プロのヒント: 可能なら、均一でコントラストのある背景の前で素材を撮影・調達しましょう。被写体と背景の分離がきれいなほど、切り抜きもきれいになります——優れた 背景除去 AI モデルでも、良い入力の方がうまくいきます。
B. インペイントで不要な物体を除去する(/editor のマスクブラシ)
さて魔法のような技です。フレームに入ってはいけないもの——電源コード、値札シール、写り込んだ通行人——を、Photoshop なしで消します。これは ワークフローエディター にあります。なぜならインペイントノードには マスクブラシ が内蔵されているからです。
- ワークフローエディター を開き、inpaint ノード(FLUX Pro または SDXL inpainting)を追加します。
- 画像をノードに読み込みます。
- マスクブラシ を開き、消したい物体の上にキャンバス上で直接塗ります。狭い領域や広い領域に合わせて ブラシサイズ を調整し、消しゴム でマスクを整え、元に戻す/やり直し を頼りに、最初からやり直すことなく精錬します。

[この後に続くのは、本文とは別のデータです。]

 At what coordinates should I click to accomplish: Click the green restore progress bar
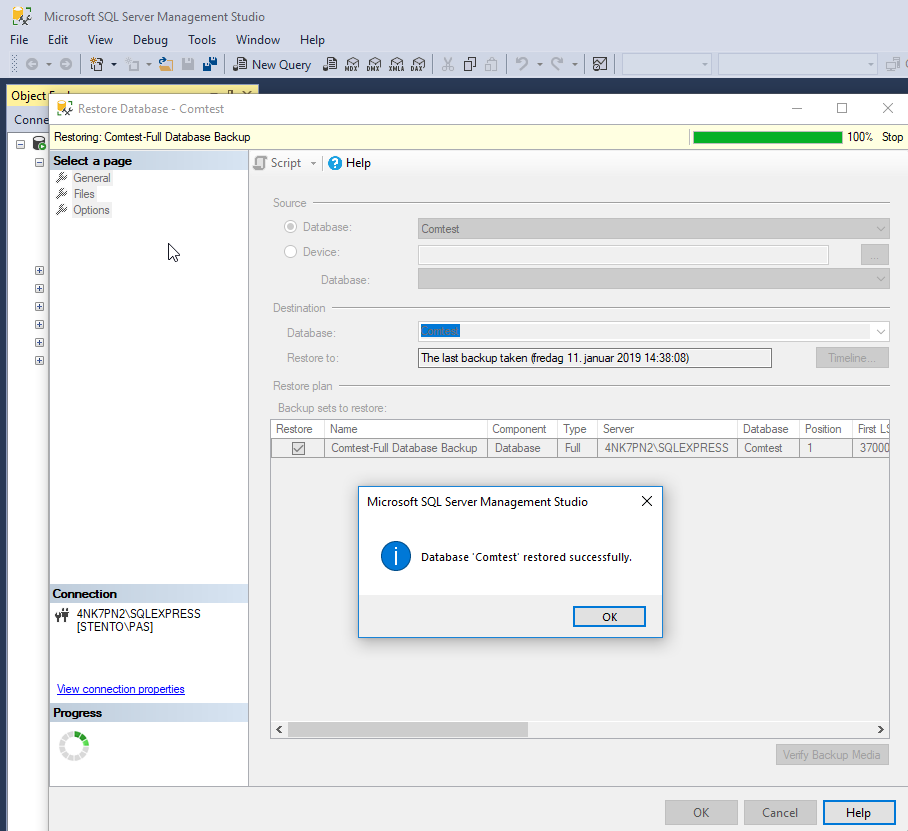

- きれいに除去するには、プロンプトを空のままにするか、隙間を埋めるべき背景を記述します(例:「滑らかなスタジオの背景」)。代わりに物体を 置き換える なら、そこに何が現れるべきかを記述します。
- ノードを実行します。モデルがマスク領域を埋め、周囲のピクセルとなじませます。
プロのヒント: マスクは物体より 少し大きめ に塗りましょう。特に影や反射の周りです。インペイントはエッジで少しの余裕がないと説得力のあるなじみ方ができません——きつすぎるマスクはしばしば薄い残像を残します。
C. 結果をアップスケールする
画像がきれいになったら、印刷、マーケットプレイスの出品、メインバナーに十分なほどシャープで大きくしましょう。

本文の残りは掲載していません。